I've been given an assignment, but I'm stumped.

Here's the equation: y= x*ln 6 - x*ln x

I basically have to present a simplified graph, with the points where the graph cuts the x axis, etc. All the basic stuff.

This whole thing is way over my head, the only thing I get is that x must be over 0.

Help?

The answer is in that equation.

TI-82/83 is your friend...

use the equation to derive the answer

Canis wrote:TI-82/83 is your friend...

Don't have one. Don't think they even sell those around these parts. The only thing I've figured out this far is that I _think_ it cuts the x-axis when x is 0 or 6.

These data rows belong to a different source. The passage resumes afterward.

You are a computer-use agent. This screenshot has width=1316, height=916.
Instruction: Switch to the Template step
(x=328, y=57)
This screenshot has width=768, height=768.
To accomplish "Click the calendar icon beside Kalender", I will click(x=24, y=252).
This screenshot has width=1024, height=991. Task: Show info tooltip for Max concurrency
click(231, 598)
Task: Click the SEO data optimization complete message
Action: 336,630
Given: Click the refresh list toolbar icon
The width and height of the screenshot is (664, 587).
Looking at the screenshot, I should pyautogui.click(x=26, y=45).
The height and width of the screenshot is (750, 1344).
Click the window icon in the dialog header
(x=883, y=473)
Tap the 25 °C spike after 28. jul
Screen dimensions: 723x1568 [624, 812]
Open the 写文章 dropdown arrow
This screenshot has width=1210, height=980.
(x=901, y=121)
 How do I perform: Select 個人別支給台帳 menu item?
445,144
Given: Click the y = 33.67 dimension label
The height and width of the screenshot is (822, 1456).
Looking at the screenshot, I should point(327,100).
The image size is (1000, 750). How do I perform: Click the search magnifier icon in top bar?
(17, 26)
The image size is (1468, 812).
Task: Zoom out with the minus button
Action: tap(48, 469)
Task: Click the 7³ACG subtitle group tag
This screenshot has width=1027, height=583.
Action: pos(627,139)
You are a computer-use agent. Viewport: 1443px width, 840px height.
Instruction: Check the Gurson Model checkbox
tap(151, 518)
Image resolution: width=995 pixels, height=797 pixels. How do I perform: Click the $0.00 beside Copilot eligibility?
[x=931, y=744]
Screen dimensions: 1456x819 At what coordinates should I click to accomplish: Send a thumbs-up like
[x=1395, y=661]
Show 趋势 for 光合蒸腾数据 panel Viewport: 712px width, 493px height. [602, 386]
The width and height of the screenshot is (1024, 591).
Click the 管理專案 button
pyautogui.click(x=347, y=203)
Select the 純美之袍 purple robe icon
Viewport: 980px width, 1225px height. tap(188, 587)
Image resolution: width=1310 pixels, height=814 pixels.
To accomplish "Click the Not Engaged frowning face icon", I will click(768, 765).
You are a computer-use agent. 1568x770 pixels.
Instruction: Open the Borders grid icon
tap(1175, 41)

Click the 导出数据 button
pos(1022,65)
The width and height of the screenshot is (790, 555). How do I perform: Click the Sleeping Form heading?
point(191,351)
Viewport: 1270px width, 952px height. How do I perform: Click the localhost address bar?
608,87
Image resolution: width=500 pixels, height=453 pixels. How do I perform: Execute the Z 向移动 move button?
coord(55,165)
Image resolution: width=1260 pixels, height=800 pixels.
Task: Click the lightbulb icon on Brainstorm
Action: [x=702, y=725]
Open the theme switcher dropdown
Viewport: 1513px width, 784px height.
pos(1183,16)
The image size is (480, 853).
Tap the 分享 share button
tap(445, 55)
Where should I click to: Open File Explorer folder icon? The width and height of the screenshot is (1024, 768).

@plained: yeah, but wtf does the graph have to look like? AFAIK, logarithms are only supposed to cut the x-axis at one point, not 2

ppl who use math r gay...

Ow man its bad to see i already forgot how to do this :/

Okay, 0 and 6 check out, I'm trying to find the maximum/minimum y value, but it just doesn't check out.

0=( x*ln(6) - x*ln(x) )' is (1*1/6 - 1*1/x)=0, which would x effectively make 6. That can't be right.

Deji wrote:Okay, 0 and 6 check out, I'm trying to find the maximum/minimum y value, but it just doesn't check out.

0=( x*ln(6) - x*ln(x) )' is (1*1/6 - 1*1/x)=0, which would x effectively make 6. That can't be right.

fuck ouy...

Freakaloin wrote:

Deji wrote:Okay, 0 and 6 check out, I'm trying to find the maximum/minimum y value, but it just doesn't check out.

0=( x*ln(6) - x*ln(x) )' is (1*1/6 - 1*1/x)=0, which would x effectively make 6. That can't be right.

fuck ouy...

Your arse will never comprehend anything above counting to three, so kindly exit this thread, sir.

Deji wrote:

Freakaloin wrote:

Deji wrote:Okay, 0 and 6 check out, I'm trying to find the maximum/minimum y value, but it just doesn't check out.

0=( x*ln(6) - x*ln(x) )' is (1*1/6 - 1*1/x)=0, which would x effectively make 6. That can't be right.

fuck ouy...

Your arse will never comprehend anything above counting to three, so kindly exit this thread, sir.

Lol, don't mess with the deji. Especially not his rail

x can't be zero in ln. My ti-83 says top is at x=2.2072768 y=2.2072768

Okay, I've finally figured out halfway, but unfortunately the answer isn't good enough, we aren't allowed to use computers which hold entire equations.

I have to find 0=(x*ln(6) - x*ln(x))', but I'm unsure how. I keep getting 6 as the answer(I've tried 3 different ways), when it should be what Survivor posted.

1.

y=x*(ln(6)-ln(x))
=x*ln(6/x)

0=x*ln(6/x) either x=0 or ln(6/x)=0... but since x=0 is illegal in this equation, we get

2.

ln(6/x)=ln(6)-ln(x)=0
<=> ln(6)=ln(x)

For logarithms we have: If ln(x1)=ln(x2) then x1=x2 (and vice versa) and thus we get

x=6

I should know this. I have no idea how I passed math this semester.

But who cares, I passed.

SplishSplash wrote:I should know this. I have no idea how I passed math this semester.

But who cares, I passed.

Me too, but for the life of me i can't figure it out.